**Excerpted passage**
[<prev] [next>] [<thread-prev] [thread-next>] [day] [month] [year] [list]
Message-ID: <20170619234039.GA4728@birch.djwong.org>
Date: Mon, 19 Jun 2017 16:40:39 -0700
From: "Darrick J. Wong" <darrick.wong@...cle.com>
To: "Theodore Ts'o" <tytso@....edu>
Cc: Ext4 Developers List <linux-ext4@...r.kernel.org>
Subject: Re: [PATCH] mke2fs: fix hugefile creation so the hugefile(s) are
contiguous
On Mon, Jun 19, 2017 at 06:49:27PM -0400, Theodore Ts'o wrote:
> Commit 4f868703f6f2: "libext2fs: use fallocate for creating journals
> and hugefiles" introduced a regression for the mke2fs hugefile
> feature. The problem is that the fallocate library function
> intersperses the extent tree metadata blocks with the data blocks, and
> this violates the hugefile guarantee that the created files should be
> physically contiguous on disk.
>
> Unfortuantely the m_hugefile regression test was flawed, and didn't
> pick up the regression.
>
> This commit fixes the regression test so that it detects the problem
> before fixing mke2fs, and also fixes the mke2fs hugefile by reverting
> the mke2fs hugefile portion of commit 4f868703f6f2.
>
> Signed-off-by: Theodore Ts'o <tytso@....edu>
> ---
> misc/mk_hugefiles.c | 99 +++++++++++++++++++++++++++++++++++------
> tests/m_hugefile/expect | 114 ++++++++++++++++++++++++++++++++++++++++--------
> tests/m_hugefile/script | 4 +-
> 3 files changed, 185 insertions(+), 32 deletions(-)

**Data below**
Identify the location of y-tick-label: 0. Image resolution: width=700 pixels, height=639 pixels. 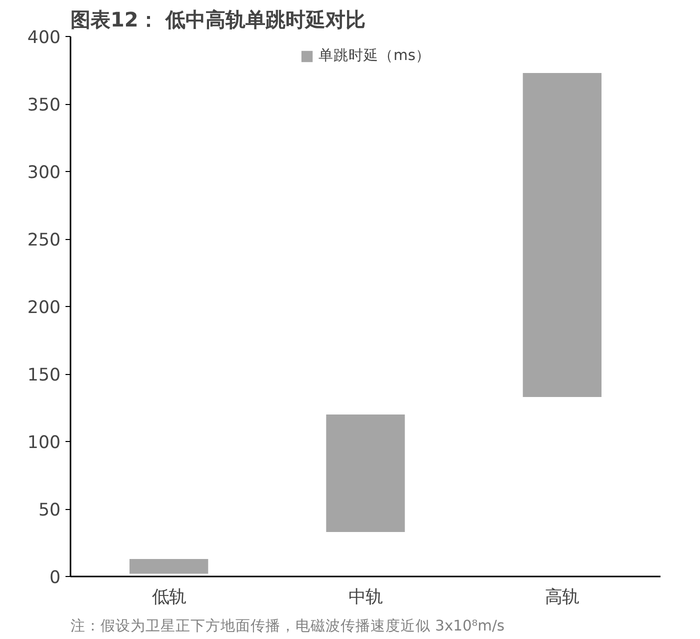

**Directive 1**
In the mke2fs hugefile patch message, what does the fallocate library function do that breaks the hugefile guarantee?
**Directive 2**
Pick up the mke2fs hugefile patch message after its last line and keep writing it.
The data comes from a different source than the message above it.

**Task answer 1**
It intersperses the extent tree metadata blocks with the data blocks, so the created files are no longer physically contiguous on disk.

**Task answer 2**
>
> diff --git a/misc/mk_hugefiles.c b/misc/mk_hugefiles.c
> index 5882394d..ec4e0470 100644
> --- a/misc/mk_hugefiles.c
> +++ b/misc/mk_hugefiles.c
> @@ -262,8 +262,12 @@ static errcode_t mk_hugefile(ext2_filsys fs, blk64_t num,
>
> {
> errcode_t retval;
> + blk64_t lblk, bend = 0;
> + __u64 size;
> + blk64_t left;
> + blk64_t count = 0;
> struct ext2_inode inode;
> - int falloc_flags;
> + ext2_extent_handle_t handle;
>
> retval = ext2fs_new_inode(fs, 0, LINUX_S_IFREG, NULL, ino);
> if (retval)
> @@ -283,20 +287,85 @@ static errcode_t mk_hugefile(ext2_filsys fs, blk64_t num,
>
> ext2fs_inode_alloc_stats2(fs, *ino, +1, 0);
>
> - if (ext2fs_has_feature_extents(fs->super))
> - inode.i_flags |= EXT4_EXTENTS_FL;
> -
> - falloc_flags = EXT2_FALLOCATE_FORCE_INIT;
> - if (zero_hugefile)
> - falloc_flags |= EXT2_FALLOCATE_ZERO_BLOCKS;
> - retval = ext2fs_fallocate(fs, falloc_flags, *ino, &inode, goal, 0, num);
> + retval = ext2fs_extent_open2(fs, *ino, &inode, &handle);
/me wonders if it'd be better just to teach ext2fs_fallocate to allocate
one huge chunk of space and then cut up the chunk into max_{,un}init_len
pieces for inserting into the extent tree, rather than re-open-coding the
_fallocate and _new_range library functions into mkfs.
OTOH "Yes Darrick, whenever you come up with a patch" is a fairly valid
counterargument. :P
--D
> if (retval)
> return retval;
> - retval = ext2fs_inode_size_set(fs, &inode, num * fs->blocksize);
> +
> + lblk = 0;
> + left = num ? num : 1;
> + while (left) {
> + blk64_t pblk, end;
> + blk64_t n = left;
> +
> + retval = ext2fs_find_first_zero_block_bitmap2(fs->block_map,
> + goal, ext2fs_blocks_count(fs->super) - 1, &end);
> + if (retval)
> + goto errout;
> + goal = end;
> +
> + retval = ext2fs_find_first_set_block_bitmap2(fs->block_map, goal,
> + ext2fs_blocks_count(fs->super) - 1, &bend);
> + if (retval == ENOENT) {
> + bend = ext2fs_blocks_count(fs->super);
> + if (num == 0)
> + left = 0;
> + }
> + if (!num || bend - goal < left)
> + n = bend - goal;
> + pblk = goal;
> + if (num)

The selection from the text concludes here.